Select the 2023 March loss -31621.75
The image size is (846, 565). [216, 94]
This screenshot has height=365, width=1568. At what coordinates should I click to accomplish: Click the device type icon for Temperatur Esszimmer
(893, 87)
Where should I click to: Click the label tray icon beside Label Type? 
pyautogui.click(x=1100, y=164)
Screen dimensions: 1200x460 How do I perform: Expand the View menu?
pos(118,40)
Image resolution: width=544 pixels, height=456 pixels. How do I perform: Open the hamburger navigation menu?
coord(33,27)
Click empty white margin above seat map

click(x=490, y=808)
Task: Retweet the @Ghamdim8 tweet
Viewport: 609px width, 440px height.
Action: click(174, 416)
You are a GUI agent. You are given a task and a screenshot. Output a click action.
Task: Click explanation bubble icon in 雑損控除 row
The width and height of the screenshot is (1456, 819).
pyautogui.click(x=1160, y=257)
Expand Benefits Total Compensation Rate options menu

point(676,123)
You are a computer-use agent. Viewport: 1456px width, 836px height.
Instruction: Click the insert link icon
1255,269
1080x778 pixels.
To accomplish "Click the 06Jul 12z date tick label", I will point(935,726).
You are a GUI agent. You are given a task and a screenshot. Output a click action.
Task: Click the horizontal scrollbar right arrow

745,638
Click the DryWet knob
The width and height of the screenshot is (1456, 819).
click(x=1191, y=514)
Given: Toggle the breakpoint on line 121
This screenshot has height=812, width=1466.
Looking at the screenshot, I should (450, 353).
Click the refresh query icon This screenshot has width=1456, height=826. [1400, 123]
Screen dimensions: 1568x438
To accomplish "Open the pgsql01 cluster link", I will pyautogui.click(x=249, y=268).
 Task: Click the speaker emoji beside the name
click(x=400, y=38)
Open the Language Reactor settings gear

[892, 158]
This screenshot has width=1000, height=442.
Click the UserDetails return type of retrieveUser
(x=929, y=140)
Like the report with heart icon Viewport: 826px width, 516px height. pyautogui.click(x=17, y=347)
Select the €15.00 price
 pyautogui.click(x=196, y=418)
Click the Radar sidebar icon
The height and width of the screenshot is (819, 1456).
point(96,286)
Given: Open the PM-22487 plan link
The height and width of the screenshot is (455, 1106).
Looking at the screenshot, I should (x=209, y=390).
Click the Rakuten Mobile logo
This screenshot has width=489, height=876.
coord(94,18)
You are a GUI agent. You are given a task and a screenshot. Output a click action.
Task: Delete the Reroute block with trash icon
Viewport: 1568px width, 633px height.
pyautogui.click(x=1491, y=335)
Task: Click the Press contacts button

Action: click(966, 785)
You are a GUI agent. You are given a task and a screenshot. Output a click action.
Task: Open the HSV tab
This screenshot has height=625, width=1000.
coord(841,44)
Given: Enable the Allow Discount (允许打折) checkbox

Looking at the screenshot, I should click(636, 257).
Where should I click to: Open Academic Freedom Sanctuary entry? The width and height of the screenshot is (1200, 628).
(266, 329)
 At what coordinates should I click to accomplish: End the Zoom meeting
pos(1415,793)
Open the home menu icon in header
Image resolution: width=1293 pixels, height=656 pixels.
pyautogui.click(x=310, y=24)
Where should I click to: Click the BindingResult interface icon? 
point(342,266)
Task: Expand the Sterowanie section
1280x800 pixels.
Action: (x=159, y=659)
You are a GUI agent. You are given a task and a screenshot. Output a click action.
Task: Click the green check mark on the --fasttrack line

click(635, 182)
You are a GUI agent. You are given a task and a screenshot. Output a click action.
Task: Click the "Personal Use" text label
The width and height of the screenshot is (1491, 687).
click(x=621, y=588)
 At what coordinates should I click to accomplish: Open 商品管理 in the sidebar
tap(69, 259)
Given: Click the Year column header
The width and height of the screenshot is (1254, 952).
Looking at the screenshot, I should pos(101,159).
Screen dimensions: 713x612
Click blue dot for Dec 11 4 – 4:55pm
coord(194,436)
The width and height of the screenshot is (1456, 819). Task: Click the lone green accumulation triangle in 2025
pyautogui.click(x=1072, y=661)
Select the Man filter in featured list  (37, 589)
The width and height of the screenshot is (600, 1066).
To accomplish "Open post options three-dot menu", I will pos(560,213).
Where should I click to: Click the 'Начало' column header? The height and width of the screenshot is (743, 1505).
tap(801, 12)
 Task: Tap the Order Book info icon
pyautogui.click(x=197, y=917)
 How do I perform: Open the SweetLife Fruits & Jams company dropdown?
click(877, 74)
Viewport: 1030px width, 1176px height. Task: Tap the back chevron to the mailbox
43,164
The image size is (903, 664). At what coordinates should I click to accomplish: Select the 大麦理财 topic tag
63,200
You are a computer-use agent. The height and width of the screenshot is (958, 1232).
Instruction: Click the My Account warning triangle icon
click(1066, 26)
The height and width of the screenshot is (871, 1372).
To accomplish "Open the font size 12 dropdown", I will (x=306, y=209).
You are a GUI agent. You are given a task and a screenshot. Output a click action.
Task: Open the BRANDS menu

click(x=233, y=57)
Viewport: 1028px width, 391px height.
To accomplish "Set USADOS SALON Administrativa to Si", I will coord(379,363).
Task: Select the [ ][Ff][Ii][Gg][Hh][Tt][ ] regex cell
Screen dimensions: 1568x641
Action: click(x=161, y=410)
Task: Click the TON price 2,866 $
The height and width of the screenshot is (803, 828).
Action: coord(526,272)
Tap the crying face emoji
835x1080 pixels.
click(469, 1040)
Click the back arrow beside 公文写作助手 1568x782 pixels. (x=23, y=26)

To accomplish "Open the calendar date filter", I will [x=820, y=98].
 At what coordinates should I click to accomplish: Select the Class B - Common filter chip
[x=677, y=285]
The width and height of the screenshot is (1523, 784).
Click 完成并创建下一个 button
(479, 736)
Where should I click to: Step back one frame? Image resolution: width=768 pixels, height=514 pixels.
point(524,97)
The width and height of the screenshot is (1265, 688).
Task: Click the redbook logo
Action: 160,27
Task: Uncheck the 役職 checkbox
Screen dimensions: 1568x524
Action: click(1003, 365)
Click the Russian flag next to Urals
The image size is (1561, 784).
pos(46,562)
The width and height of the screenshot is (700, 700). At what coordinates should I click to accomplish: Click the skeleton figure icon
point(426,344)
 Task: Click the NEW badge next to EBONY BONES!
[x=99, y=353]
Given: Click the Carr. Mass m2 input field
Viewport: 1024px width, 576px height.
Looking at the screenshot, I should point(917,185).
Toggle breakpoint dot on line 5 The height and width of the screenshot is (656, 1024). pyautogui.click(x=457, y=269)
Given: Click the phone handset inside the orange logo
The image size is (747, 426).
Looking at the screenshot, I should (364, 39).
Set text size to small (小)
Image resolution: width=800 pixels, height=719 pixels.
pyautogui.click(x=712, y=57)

□ □ □

DESCRIPTION OF THE TASK -> Update the lines above, changing "hamburger navigation menu" to "side navigation menu" and leaving everything else untouched.

SOLUTION ->
Select the 2023 March loss -31621.75
The image size is (846, 565). [216, 94]
This screenshot has height=365, width=1568. At what coordinates should I click to accomplish: Click the device type icon for Temperatur Esszimmer
(893, 87)
Where should I click to: Click the label tray icon beside Label Type? 
pyautogui.click(x=1100, y=164)
Screen dimensions: 1200x460 How do I perform: Expand the View menu?
pos(118,40)
Image resolution: width=544 pixels, height=456 pixels. How do I perform: Open the side navigation menu?
coord(33,27)
Click empty white margin above seat map

click(x=490, y=808)
Task: Retweet the @Ghamdim8 tweet
Viewport: 609px width, 440px height.
Action: click(174, 416)
You are a GUI agent. You are given a task and a screenshot. Output a click action.
Task: Click explanation bubble icon in 雑損控除 row
The width and height of the screenshot is (1456, 819).
pyautogui.click(x=1160, y=257)
Expand Benefits Total Compensation Rate options menu

point(676,123)
You are a computer-use agent. Viewport: 1456px width, 836px height.
Instruction: Click the insert link icon
1255,269
1080x778 pixels.
To accomplish "Click the 06Jul 12z date tick label", I will point(935,726).
You are a GUI agent. You are given a task and a screenshot. Output a click action.
Task: Click the horizontal scrollbar right arrow

745,638
Click the DryWet knob
The width and height of the screenshot is (1456, 819).
click(x=1191, y=514)
Given: Toggle the breakpoint on line 121
This screenshot has height=812, width=1466.
Looking at the screenshot, I should (450, 353).
Click the refresh query icon This screenshot has width=1456, height=826. [1400, 123]
Screen dimensions: 1568x438
To accomplish "Open the pgsql01 cluster link", I will pyautogui.click(x=249, y=268).
 Task: Click the speaker emoji beside the name
click(x=400, y=38)
Open the Language Reactor settings gear

[892, 158]
This screenshot has width=1000, height=442.
Click the UserDetails return type of retrieveUser
(x=929, y=140)
Like the report with heart icon Viewport: 826px width, 516px height. pyautogui.click(x=17, y=347)
Select the €15.00 price
 pyautogui.click(x=196, y=418)
Click the Radar sidebar icon
The height and width of the screenshot is (819, 1456).
point(96,286)
Given: Open the PM-22487 plan link
The height and width of the screenshot is (455, 1106).
Looking at the screenshot, I should (x=209, y=390).
Click the Rakuten Mobile logo
This screenshot has width=489, height=876.
coord(94,18)
You are a GUI agent. You are given a task and a screenshot. Output a click action.
Task: Delete the Reroute block with trash icon
Viewport: 1568px width, 633px height.
pyautogui.click(x=1491, y=335)
Task: Click the Press contacts button

Action: click(966, 785)
You are a GUI agent. You are given a task and a screenshot. Output a click action.
Task: Open the HSV tab
This screenshot has height=625, width=1000.
coord(841,44)
Given: Enable the Allow Discount (允许打折) checkbox

Looking at the screenshot, I should click(636, 257).
Where should I click to: Open Academic Freedom Sanctuary entry? The width and height of the screenshot is (1200, 628).
(266, 329)
 At what coordinates should I click to accomplish: End the Zoom meeting
pos(1415,793)
Open the home menu icon in header
Image resolution: width=1293 pixels, height=656 pixels.
pyautogui.click(x=310, y=24)
Where should I click to: Click the BindingResult interface icon? 
point(342,266)
Task: Expand the Sterowanie section
1280x800 pixels.
Action: (x=159, y=659)
You are a GUI agent. You are given a task and a screenshot. Output a click action.
Task: Click the green check mark on the --fasttrack line

click(635, 182)
You are a GUI agent. You are given a task and a screenshot. Output a click action.
Task: Click the "Personal Use" text label
The width and height of the screenshot is (1491, 687).
click(x=621, y=588)
 At what coordinates should I click to accomplish: Open 商品管理 in the sidebar
tap(69, 259)
Given: Click the Year column header
The width and height of the screenshot is (1254, 952).
Looking at the screenshot, I should pos(101,159).
Screen dimensions: 713x612
Click blue dot for Dec 11 4 – 4:55pm
coord(194,436)
The width and height of the screenshot is (1456, 819). Task: Click the lone green accumulation triangle in 2025
pyautogui.click(x=1072, y=661)
Select the Man filter in featured list  (37, 589)
The width and height of the screenshot is (600, 1066).
To accomplish "Open post options three-dot menu", I will pos(560,213).
Where should I click to: Click the 'Начало' column header? The height and width of the screenshot is (743, 1505).
tap(801, 12)
 Task: Tap the Order Book info icon
pyautogui.click(x=197, y=917)
 How do I perform: Open the SweetLife Fruits & Jams company dropdown?
click(877, 74)
Viewport: 1030px width, 1176px height. Task: Tap the back chevron to the mailbox
43,164
The image size is (903, 664). At what coordinates should I click to accomplish: Select the 大麦理财 topic tag
63,200
You are a computer-use agent. The height and width of the screenshot is (958, 1232).
Instruction: Click the My Account warning triangle icon
click(1066, 26)
The height and width of the screenshot is (871, 1372).
To accomplish "Open the font size 12 dropdown", I will (x=306, y=209).
You are a GUI agent. You are given a task and a screenshot. Output a click action.
Task: Open the BRANDS menu

click(x=233, y=57)
Viewport: 1028px width, 391px height.
To accomplish "Set USADOS SALON Administrativa to Si", I will coord(379,363).
Task: Select the [ ][Ff][Ii][Gg][Hh][Tt][ ] regex cell
Screen dimensions: 1568x641
Action: click(x=161, y=410)
Task: Click the TON price 2,866 $
The height and width of the screenshot is (803, 828).
Action: coord(526,272)
Tap the crying face emoji
835x1080 pixels.
click(469, 1040)
Click the back arrow beside 公文写作助手 1568x782 pixels. (x=23, y=26)

To accomplish "Open the calendar date filter", I will [x=820, y=98].
 At what coordinates should I click to accomplish: Select the Class B - Common filter chip
[x=677, y=285]
The width and height of the screenshot is (1523, 784).
Click 完成并创建下一个 button
(479, 736)
Where should I click to: Step back one frame? Image resolution: width=768 pixels, height=514 pixels.
point(524,97)
The width and height of the screenshot is (1265, 688).
Task: Click the redbook logo
Action: 160,27
Task: Uncheck the 役職 checkbox
Screen dimensions: 1568x524
Action: click(1003, 365)
Click the Russian flag next to Urals
The image size is (1561, 784).
pos(46,562)
The width and height of the screenshot is (700, 700). At what coordinates should I click to accomplish: Click the skeleton figure icon
point(426,344)
 Task: Click the NEW badge next to EBONY BONES!
[x=99, y=353]
Given: Click the Carr. Mass m2 input field
Viewport: 1024px width, 576px height.
Looking at the screenshot, I should point(917,185).
Toggle breakpoint dot on line 5 The height and width of the screenshot is (656, 1024). pyautogui.click(x=457, y=269)
Given: Click the phone handset inside the orange logo
The image size is (747, 426).
Looking at the screenshot, I should (364, 39).
Set text size to small (小)
Image resolution: width=800 pixels, height=719 pixels.
pyautogui.click(x=712, y=57)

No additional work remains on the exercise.